Susan, a lonely divorcee whose 15-year-old daughter, Abigail, is holding the rowdy party of the title at their house across the street, completes the gathering.
This revival of the play - best known for its subsequent television incarnation - returns it to Hampstead Theatre where it was devised 25 years ago, and in turn marks the final production there before the theatre moves to new purpose-built premises nearby early next year.
And while David Grindley's production springs no surprises, it simultaneously provides a celebratory way to go as well as an illuminating early example of the kind of fractious relationships, based on mutual contempt, that Leigh would go on to investigate even more deeply in his later films like Life Is Sweet, Naked and Secrets and Lies.
Since the original cast - which included Alison Steadman in the comic performance of a lifetime as Bev - cannot be beaten, this company do well to copy them. Even if certain mannerisms specific to the original actors who played the roles are now more generically observed, the current lot do provide a wounding portrait of the despair beneath the bonhomie.
Elizabeth Berrington has the hardest task of following in Steadman's shoes, but acquits herself beautifully with a performance of trying to make an impression on her guests (and especially Steffan Rhodri's Tony, whom she fancies) while simultaneously offering nothing but withering disdain to her indigestion tablet-popping husband (the excellent, rotund Jeremy Swift).

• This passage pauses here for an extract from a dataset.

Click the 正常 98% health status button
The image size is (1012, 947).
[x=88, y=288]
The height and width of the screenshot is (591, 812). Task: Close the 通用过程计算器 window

As Tony's twittering wife, Rosie Cavaliero is heartbreakingly good as a woman adept at keeping up the appearance of happiness even though she obviously possesses none. By contrast, Wendy Nottingham's Susan can't disguise the worry for what Abigail and her friends are getting up to back at home.
Abigail's Party, which grows progressively darker amidst the humour, was blazingly original in its day; and while Alan Ayckbourn has, of course, continued to mine a similar territory, Leigh's play is remarkable for the fact that there's actually very little plot, and no hiding behind the various theatrical tricks that Ayckbourn likes to employ. Instead, this is purely character-driven, and these characters are driven to despair.